**EXERCISE 1**
From the interview with Dr. Moore below, quote the passage from "#3 - In your" to "and AgeTech space?".
**EXERCISE 2**
In two sentences, summarize the interview with Dr. Moore that appears below.

**DOCUMENT TEXT**

Meet Dr. Jason H. Moore, Co-Principal Investigator at PennAITech. By day, he serves as the Chair of the Department of Computational Biomedicine and Director of the Center for Artificial Intelligence Research and Education at Cedars-Sinai Medical Center. Dr. Moore's research is geared toward understanding the complexity of human health through the development of artificial intelligence (AI) methods, particularly automated machine learning (AutoML), to predict disease risk. His work aims to democratize AI, making it accessible to everyone, and is especially focused on diseases like Alzheimer's. An elected fellow of multiple prestigious societies, including the American College of Medical Informatics and the American Statistical Association, Dr. Moore brings a wealth of expertise to the field. Dive in as we explore Dr. Moore's insights on the role of AI in tackling the complexities of aging and dementia, and how it can bridge gaps in current research and care.
#1 - Can you share with us a little about your work or research?
My research is motivated by understanding the complexity of human health. We develop artificial intelligence (AI) methods and software for developing predictive models of disease risk. Recent work has focused on the development of automated machine learning (AutoML) methods that can democratize AI by making this powerful technology available to everyone regardless of expertise or training. We are augmenting these AutoML methods for diseases like Alzheimer's using expert knowledge about genes, drugs, pathways, etc.
#2 - What initially drew you to this intersection of AI, AgeTech, aging, and dementia? Is there a personal story or motivation behind your commitment to this field?
I have a strong family history of Parkinson's disease and am thus very interested in neurodegenerative diseases. Further, diseases such as Parkinson's and Alzheimer's are increasingly prevalent in the population as people live longer. Thus, they represent a significant public health problem. These diseases fascinate me as a researcher because of their tremendous complexity. Most common neurodegenerative diseases are characterized by many genes and many environmental factors that interact with each other differently in different people. This makes risk modeling difficult. AI has an important role to play in embracing this complexity.
#3 - In your view, where is the biggest gap in the current landscape of aging and dementia research and care, and how can AI and emerging technologies help bridge this?
Most studies building risk models consider each biomarker independently and assume that their relationship with disease risk is additive. However, this is not how biology works. Biology is driven by biomolecular interactions in time and space. AI has an important role to play in risk modeling because it can consider non-additive interactions among biomarkers and biological and clinical heterogeneity.
#4 - Any words of wisdom for budding startups or researchers eager to dive into the AI and AgeTech space?

**Collected data**
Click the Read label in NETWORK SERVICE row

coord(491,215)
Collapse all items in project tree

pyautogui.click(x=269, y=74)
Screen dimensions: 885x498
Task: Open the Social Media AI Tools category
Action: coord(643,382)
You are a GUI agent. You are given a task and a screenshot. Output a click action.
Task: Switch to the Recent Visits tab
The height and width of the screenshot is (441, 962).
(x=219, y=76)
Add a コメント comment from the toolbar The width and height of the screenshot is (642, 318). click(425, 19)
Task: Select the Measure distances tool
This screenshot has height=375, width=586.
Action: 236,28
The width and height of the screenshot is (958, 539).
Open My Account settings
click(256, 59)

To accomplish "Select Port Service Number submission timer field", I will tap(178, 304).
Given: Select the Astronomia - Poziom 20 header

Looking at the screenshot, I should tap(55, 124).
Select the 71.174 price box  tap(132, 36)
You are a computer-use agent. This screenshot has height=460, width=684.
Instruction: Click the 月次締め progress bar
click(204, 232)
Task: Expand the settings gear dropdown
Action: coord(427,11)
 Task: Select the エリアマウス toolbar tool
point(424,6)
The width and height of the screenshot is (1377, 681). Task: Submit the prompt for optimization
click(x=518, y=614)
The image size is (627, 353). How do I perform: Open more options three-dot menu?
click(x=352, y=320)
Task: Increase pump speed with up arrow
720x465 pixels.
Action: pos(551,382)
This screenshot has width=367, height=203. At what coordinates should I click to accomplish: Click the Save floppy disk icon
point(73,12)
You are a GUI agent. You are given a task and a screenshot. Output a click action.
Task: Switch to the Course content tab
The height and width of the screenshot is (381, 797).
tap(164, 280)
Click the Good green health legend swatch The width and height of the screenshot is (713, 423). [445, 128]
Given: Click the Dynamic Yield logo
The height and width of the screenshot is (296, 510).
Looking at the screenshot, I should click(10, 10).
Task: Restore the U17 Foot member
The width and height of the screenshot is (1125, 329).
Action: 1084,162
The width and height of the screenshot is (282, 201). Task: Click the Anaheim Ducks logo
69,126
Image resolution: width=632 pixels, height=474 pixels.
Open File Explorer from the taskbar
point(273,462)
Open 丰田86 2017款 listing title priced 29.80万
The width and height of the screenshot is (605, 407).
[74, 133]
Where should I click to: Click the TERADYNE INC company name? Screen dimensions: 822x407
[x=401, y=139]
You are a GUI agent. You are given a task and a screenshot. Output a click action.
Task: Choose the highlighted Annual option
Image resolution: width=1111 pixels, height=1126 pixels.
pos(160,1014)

**WRITTEN ANSWER 1**
#3 - In your view, where is the biggest gap in the current landscape of aging and dementia research and care, and how can AI and emerging technologies help bridge this?
Most studies building risk models consider each biomarker independently and assume that their relationship with disease risk is additive. However, this is not how biology works. Biology is driven by biomolecular interactions in time and space. AI has an important role to play in risk modeling because it can consider non-additive interactions among biomarkers and biological and clinical heterogeneity.
#4 - Any words of wisdom for budding startups or researchers eager to dive into the AI and AgeTech space?

**WRITTEN ANSWER 2**
Dr. Jason H. Moore, Co-Principal Investigator at PennAITech, develops AI methods, especially automated machine learning, that build predictive models of disease risk and make AI available to everyone, with a focus on diseases like Alzheimer's. He explains that most risk models treat biomarkers as independent and additive, which is not how biology works, whereas AI can account for the non-additive interactions and heterogeneity that make neurodegenerative diseases so complex.